И вот однажды зимой у наших ворот остановилась упряжка: лошадь, сани-розвальни, в санях дяденька-кучер. Мама закопошилась дома со сборами, а я, узнав, что она едет в Непряхино, выскочила неодетая, в чём была, и молча влезла в сани. Кучер решил подшутить над мамой, велел мне зарыться в сено, положенное в сани для тепла и мягкости, а сверху прикрыл огромным фамильным нашим тулупом – в нём и папка ездил зимой в командировки.
Я притаилась, свернувшись клубочком в санях. Появилась моя мама. Заметила что-то лишнее. Спросила кучера, что он везёт под тулупом. «Да, собака тут моя лежит! Давай садись сама», – сказал он деланно серьёзно. Но мама, конечно, не поверила кучеру, откинула тулуп, увидела меня с такими трагическими умоляющими глазами, что у неё не хватило духу прогнать меня домой. Позвала только в дом одеться потеплее в дорогу: холодно ведь, зима. А я, боясь, что мама обманет меня, вцепилась в сани намертво. Тогда она вынесла мою шубейку, валенки, варежки, платок, укутала меня, и мы поехали. И я была счастлива! Обычное – «меня не взяли!» на сей раз не получилось.
А в Непряхино, в детском саду, где моя мама до переезда в Верхние Караси работала воспитательницей, в эти дни, оказывается, дети праздновали ёлку, и мама отвела меня туда.
Я была ошеломлена. Яркий свет в зале. В центре стоит наряженная игрушками пушистенькая сосёнка – до самого потолка доходила её верхушка! Почему сосна, а не ель? Да потому что ёлки в наших краях не росли. Леса вокруг были преимущественно лиственными да сосновыми.

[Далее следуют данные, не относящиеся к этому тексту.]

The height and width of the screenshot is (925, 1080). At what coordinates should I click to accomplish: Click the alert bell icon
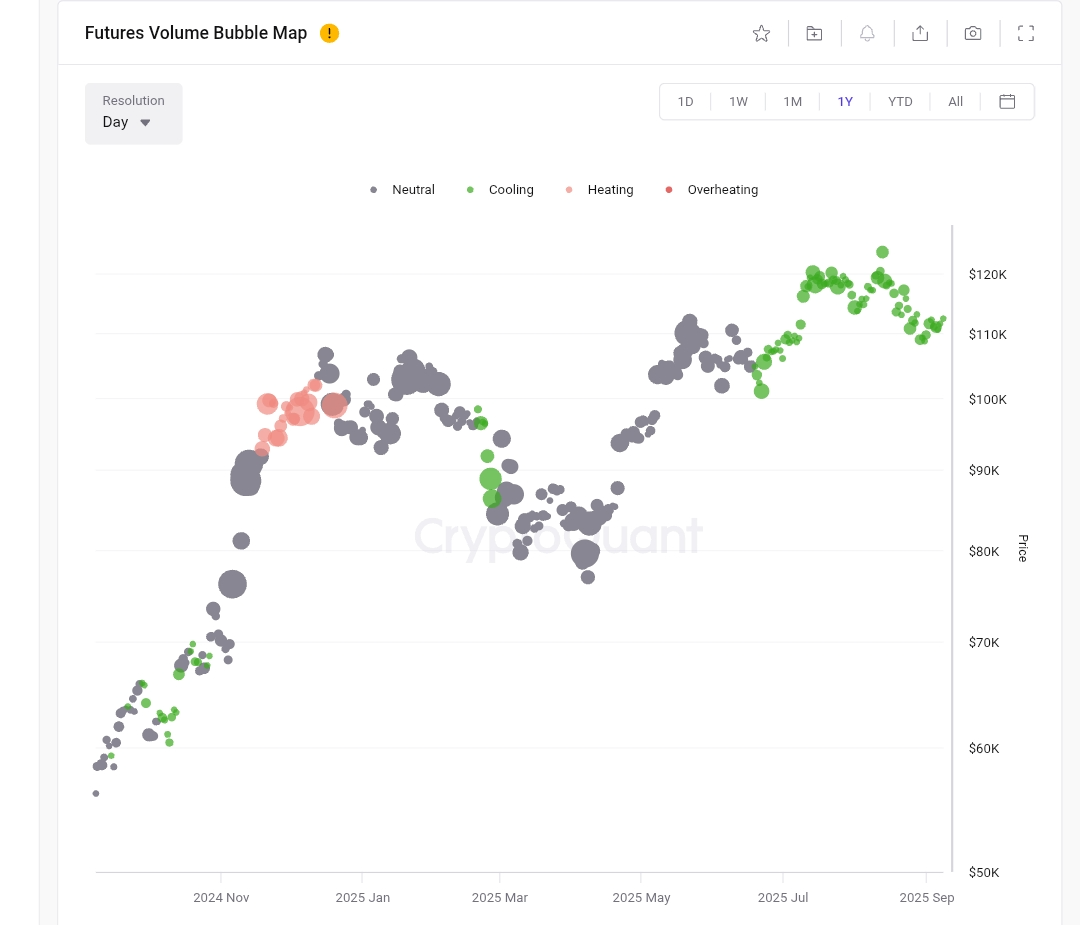pyautogui.click(x=867, y=33)
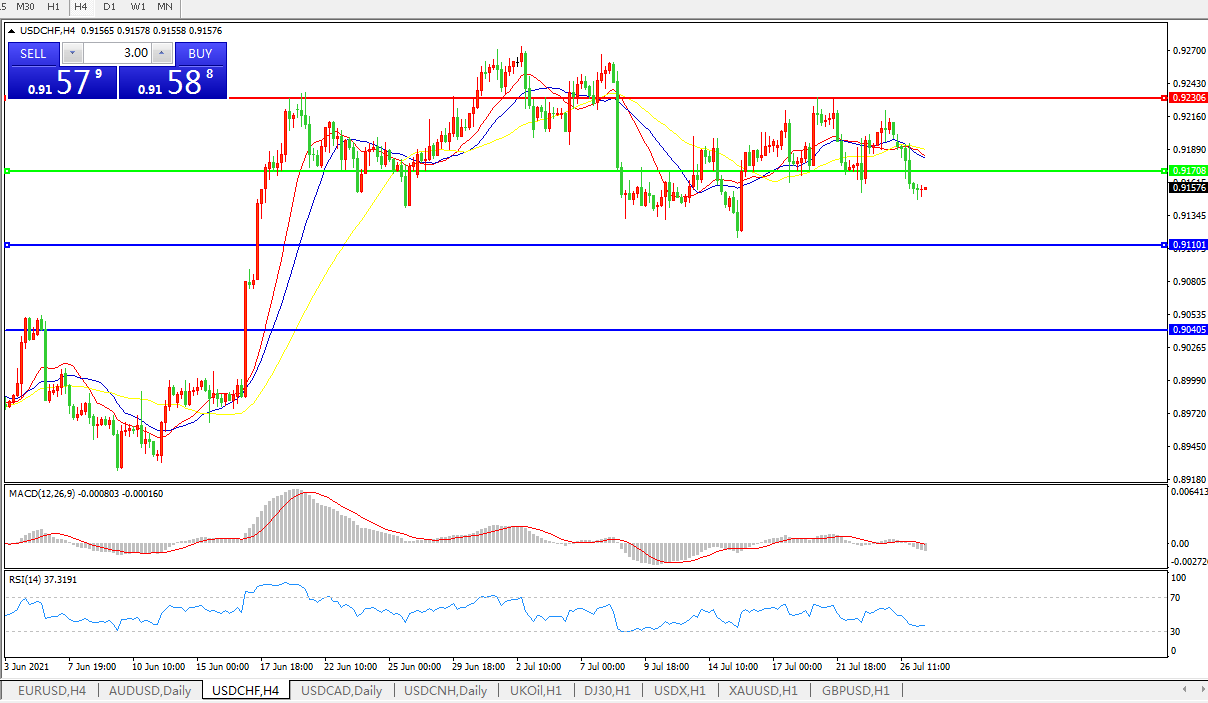Click the 3.00 volume input field
The width and height of the screenshot is (1208, 703).
[117, 53]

Чувствовала я себя от стеснительности, как говорится, «не в своей тарелке». Кругом были незнакомые мне мальчики и девочки. Девочки наряжены снежинками, такие сказочно-красивые, а я – увы – не наряжена. Воспитательница-тётя попробовала меня вовлечь в общий хоровод вокруг ёлки, но я упёрлась, дичась, не хотела танцевать и петь со всеми.
А вскоре я была ещё больше потрясена, когда в зал вошёл, как мне показалось, совсем огромный дедушка Мороз с палкой и с большущим мешком, в котором, наверное, могла поместиться я. Даже в книжках на картинке деда Мороза я не видела никогда, какой он бывает. И я испугалась. Дело в том, что когда я не слушалась, моя бабка иногда стращала меня:
– А вот придёт бабай с мешком и заберёт тебя!
Слово-то какое страшное – «бабай». И только будучи взрослой, я узнала, что «бабай» означает «дедушка». Наша Челябинская область граничила с Казахстаном, соседствовала с Башкирией, и многие тюркские слова переходили в местные наречия…
Праздник продолжался, ребята веселились уже вместе с дедом Морозом. И вдруг дед Мороз подошёл ко мне и спросил:
– А ты, девочка, почему не идёшь к ребятам?
Помолчал, потому что и я стояла молча. Снова сказал, как приказал:
– Ну, давай свою лапку-то!
«Какую лапку? У меня же руки», – подумала я и показала деду Морозу ладошки. Он взял меня за руку, сняв со своей ладони рукавицу. Рука его была тёплая, даже горячая. А он воскликнул:
– Да что это ручонка у тебя такая холодная? Ты, наверное, льдинка! Ну пойдём со мной к ёлке. Я тебе подарок из лесу принёс!
От такого предложения я сразу оттаяла. Пошла, встала в круг с ребятами. И получила от деда Мороза бумажный кулёк, а в кульке – конфетки в бумажках и пряники! Ух ты, как здорово! Оказывается, у деда Мороза в мешке лежали подарки для ребят.
В Верхних Карасях новогодние ёлки для детей устраивались в некоторых семьях, где взрослые были не прочь поучаствовать в этом празднике.
Помню, если было очень холодно – уральские зимы случались ой-ёй-ёй, бабушка укутывала меня, помимо одежды, в ватное одеяло – так, что немного были приоткрыты глаза и нос, сажала меня в цинковое корытце, поставленное на санки, и везла на другой край села – например, к Панковым – на очередную ёлку. Однажды корыто перевернулось, накрыло меня, и я, спелёнутая одеялом, самостоятельно не могла выбраться, а бабушка из-за метели не слышала мой придушенный крик и уехала вперёд. Через какое-то время заметила пропажу, вернулась и подняла меня с дороги, как куклу.